The peridynamics theory of solid mechanics has been proposed as a suitable framework for material failure and damage simulation. As a nonlocal model, based upon integro-differential equations, peridynamics is computationally expensive. Concurrent multiscale methods are thus of interest for efficient and accurate solutions of peridynamic problems. The goal is to restrict the use of peridynamic models to regions where discontinuities are present or may be generated, while employing classical local models in domains characterized by smooth displacement fields. In this article, we derive a blending scheme to concurrently couple bond-based peridynamic models and the Navier equation of classical elasticity.

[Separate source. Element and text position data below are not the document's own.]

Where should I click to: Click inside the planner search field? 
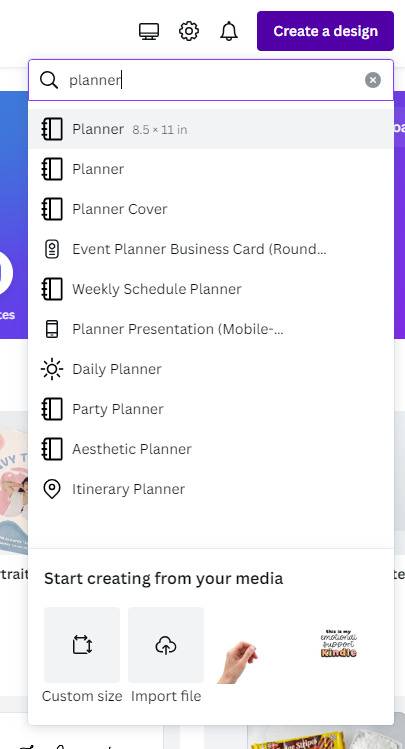coord(213,80)
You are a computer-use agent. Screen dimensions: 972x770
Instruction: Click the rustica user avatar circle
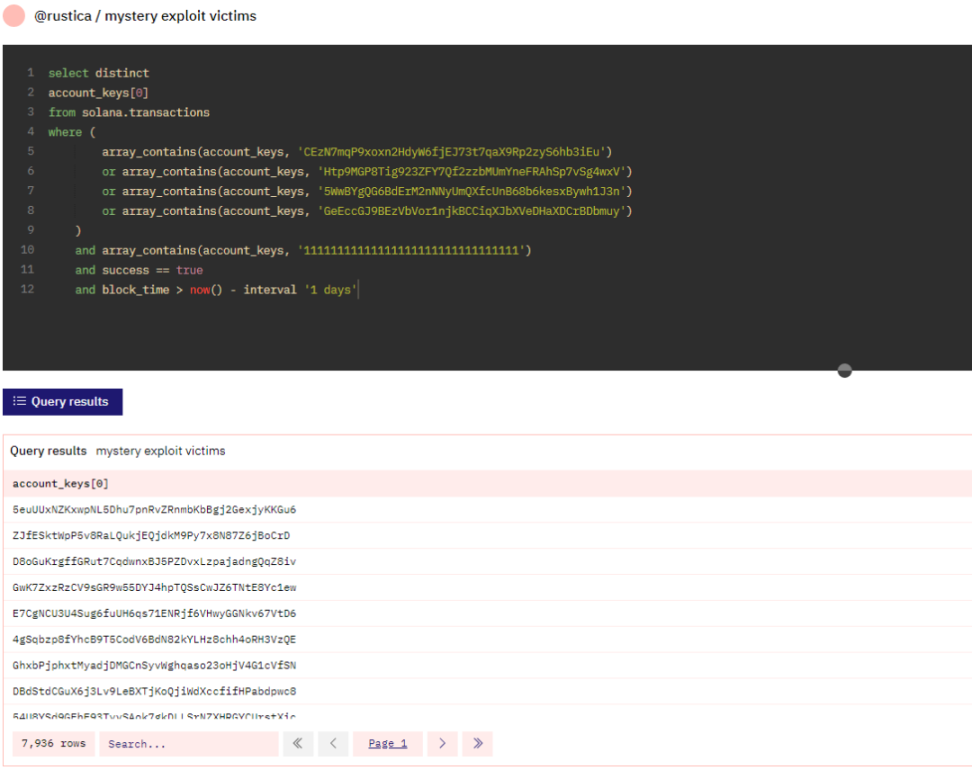14,16
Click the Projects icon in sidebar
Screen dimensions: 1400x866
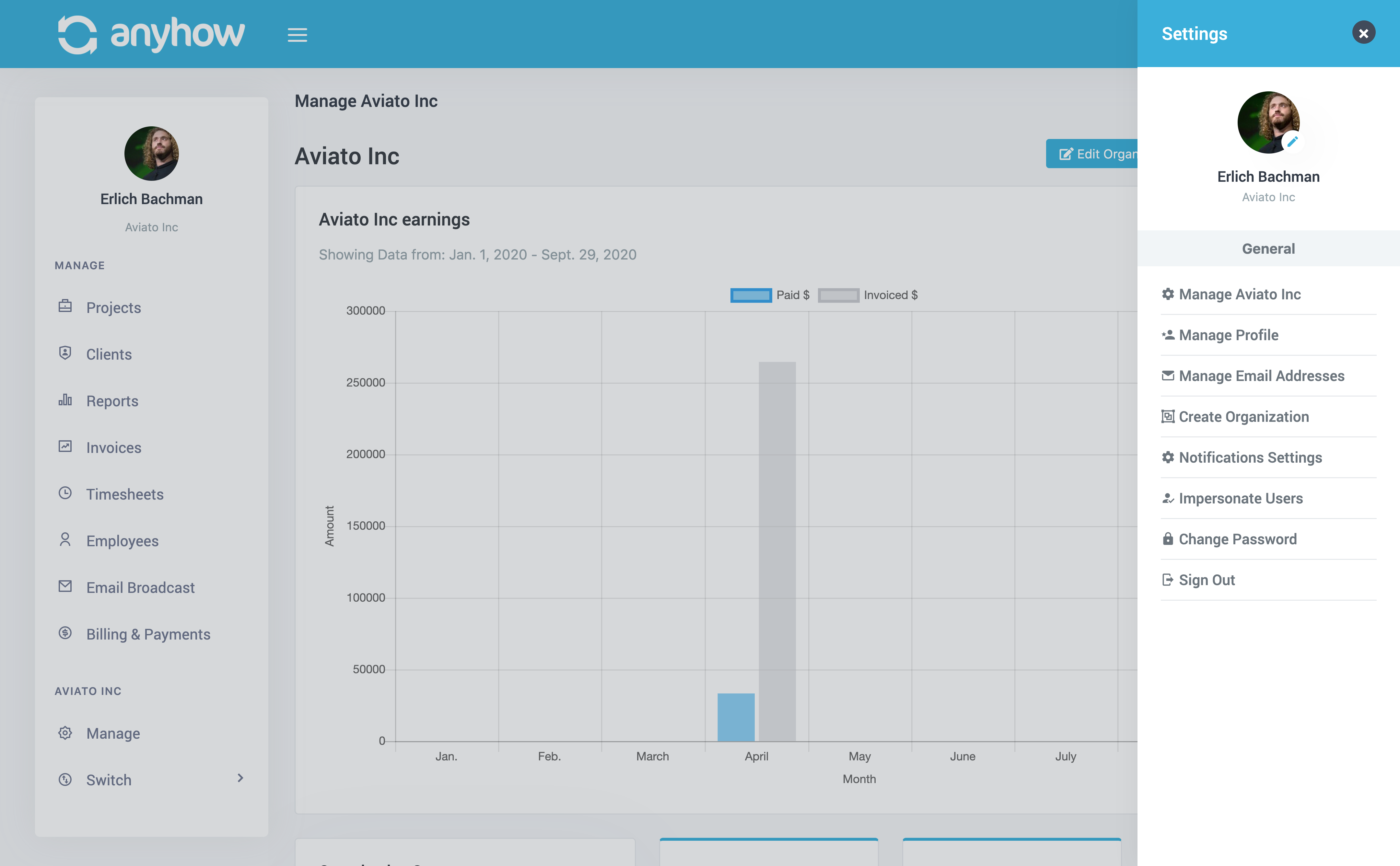click(x=66, y=307)

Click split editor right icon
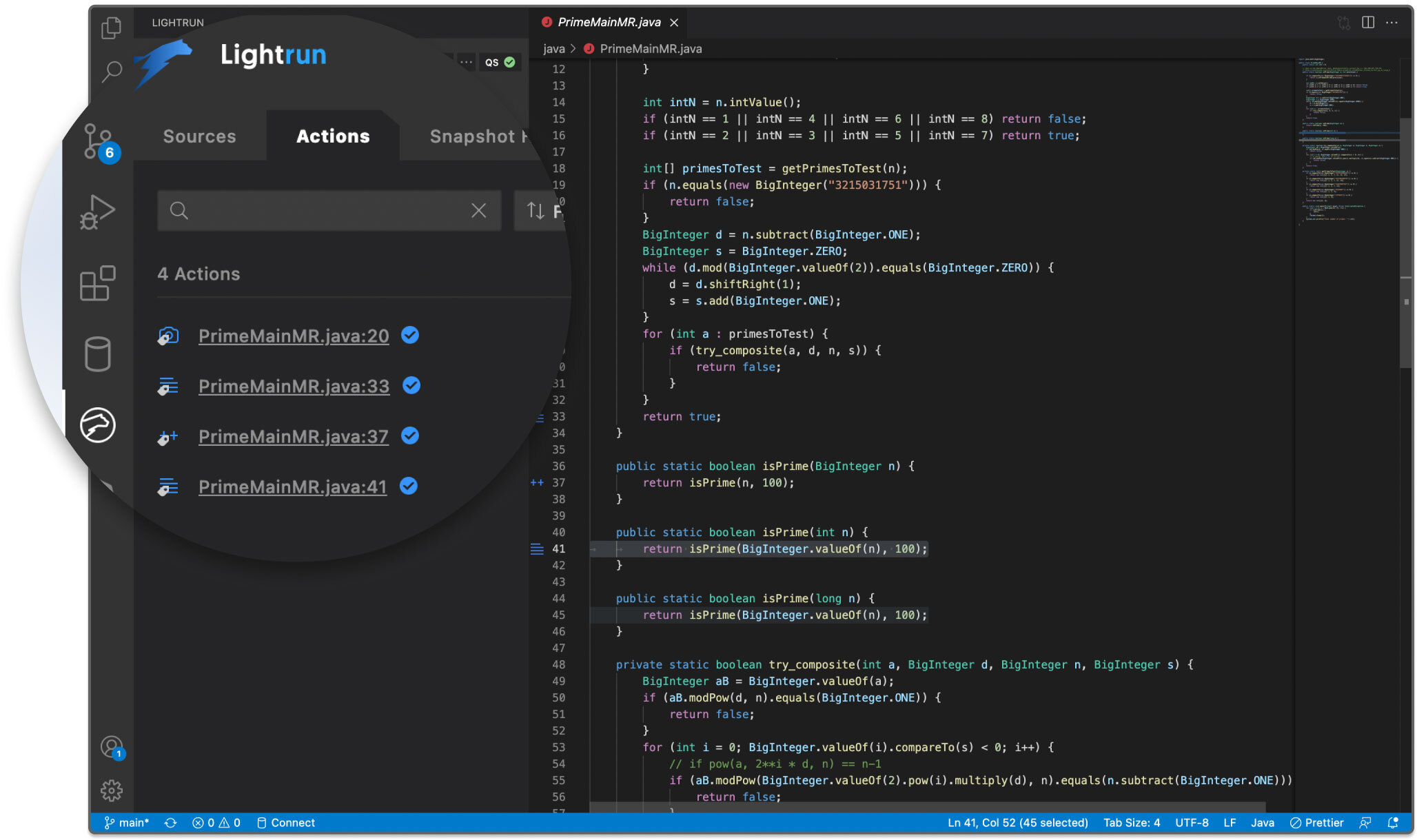tap(1368, 23)
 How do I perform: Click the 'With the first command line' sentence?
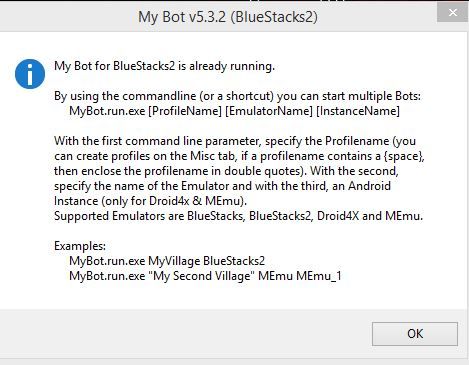point(235,141)
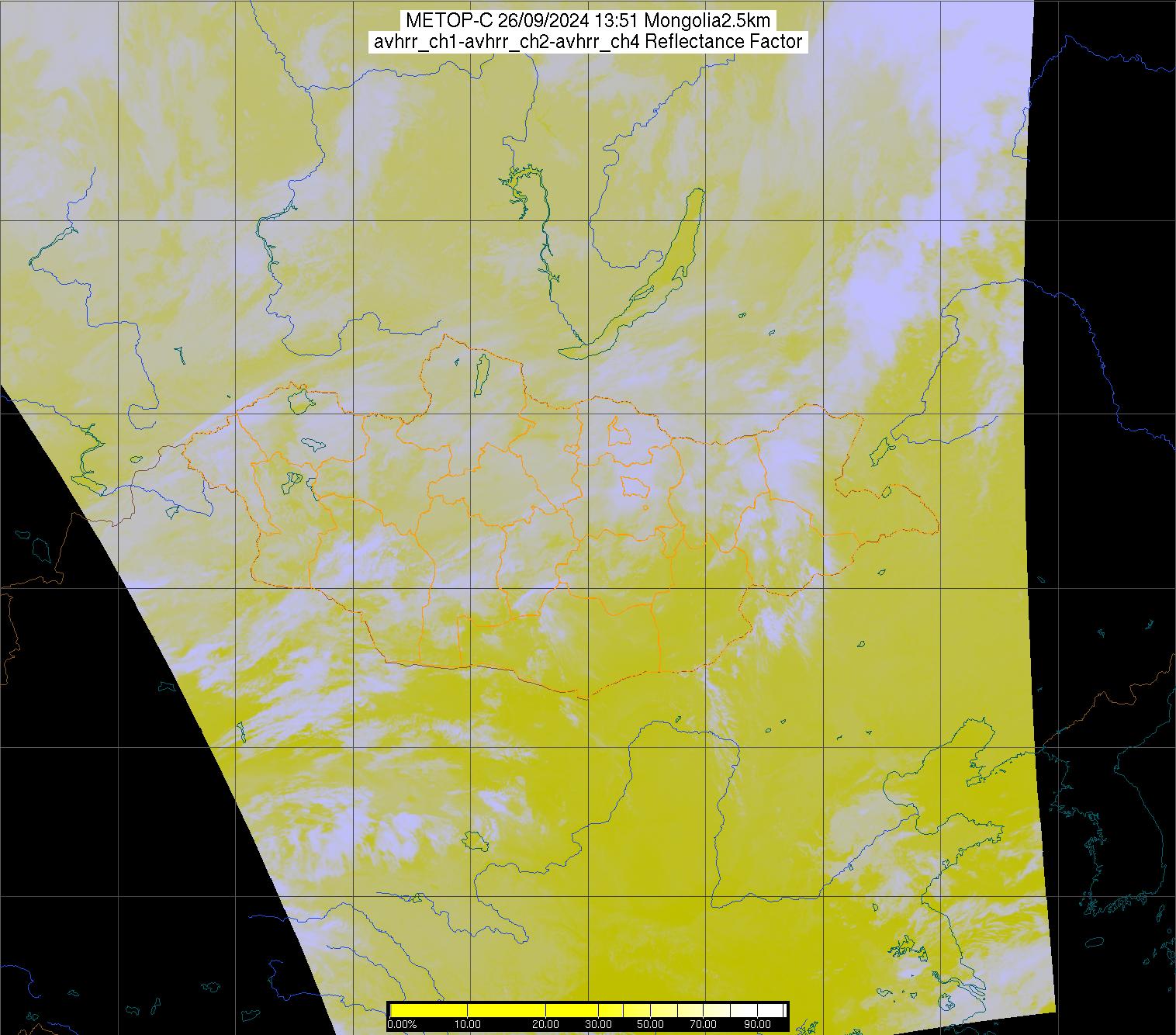The image size is (1176, 1035).
Task: Click the avhrr channels Reflectance Factor subtitle
Action: pyautogui.click(x=587, y=42)
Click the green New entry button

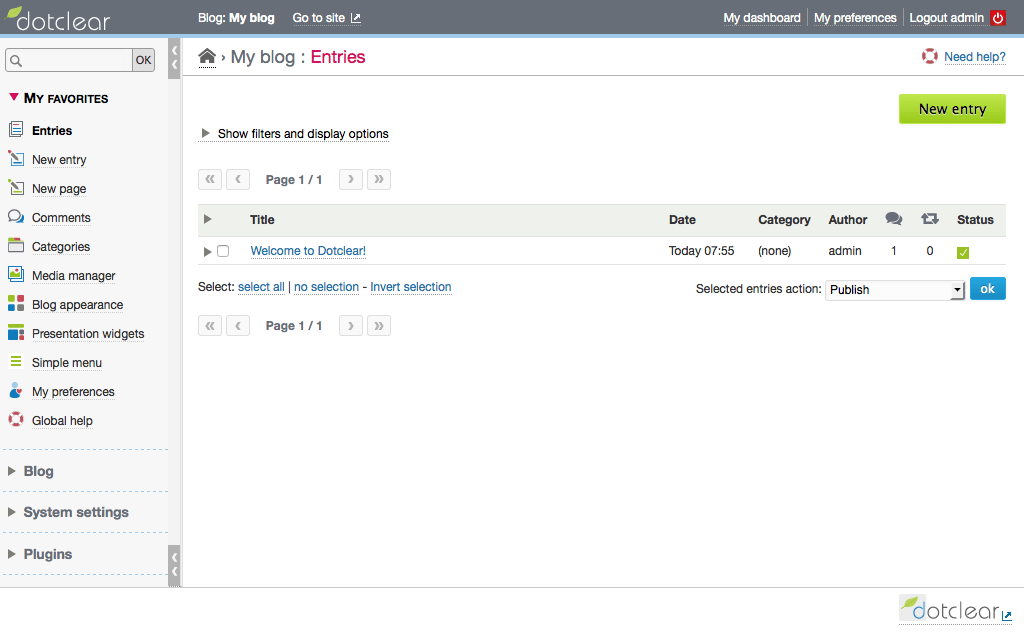point(952,109)
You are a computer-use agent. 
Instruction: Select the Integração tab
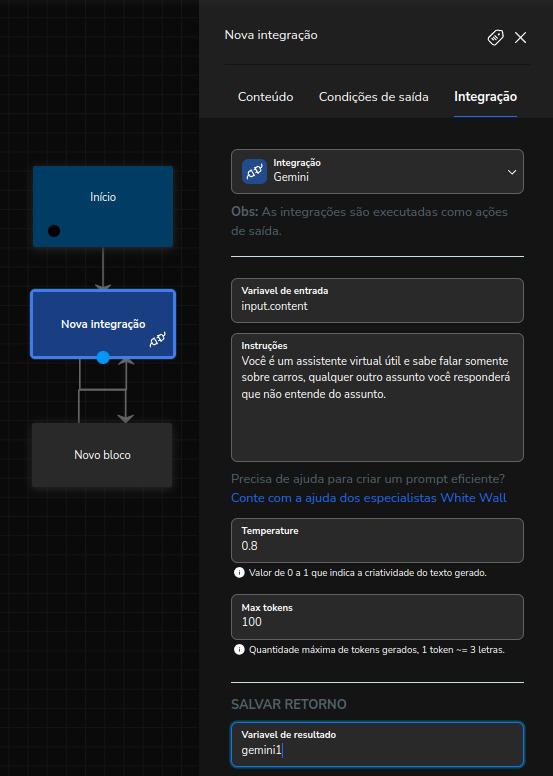click(x=486, y=97)
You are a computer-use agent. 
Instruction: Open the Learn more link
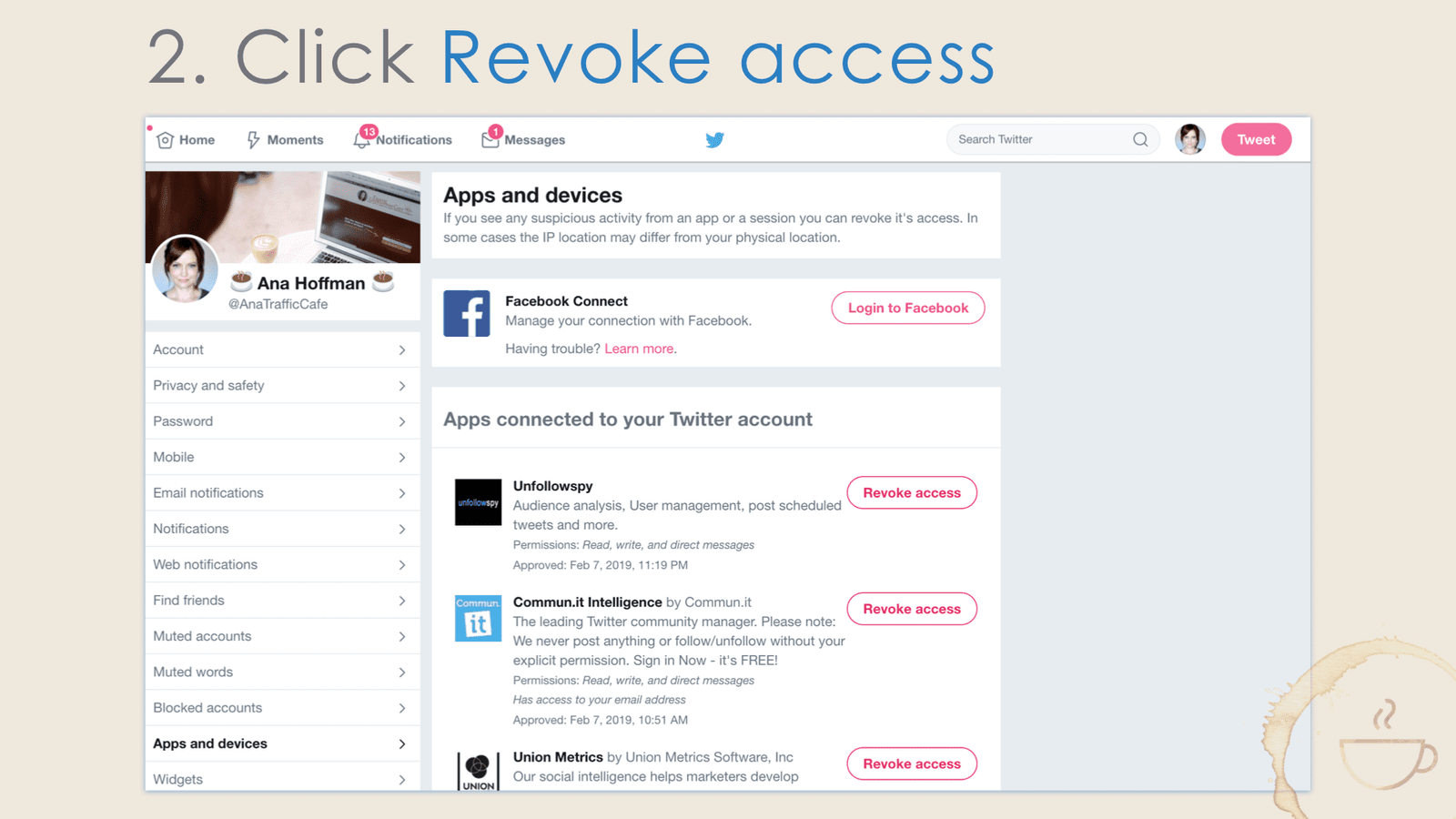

We extend the work for one-dimensional linear peridynamic models presented by Seleson et al. (2013a), to general bond-based peridynamic models in higher dimensions, and we provide an error estimate for the coupling scheme. We show analytically and numerically that the blended model does not exhibit ghost forces and is also patch-test consistent. Numerical results demonstrate the accuracy and efficiency of the blended model proposed, suggesting an alternative framework for cases where peridynamic models are too expensive, whereas classical local models are not accurate enough.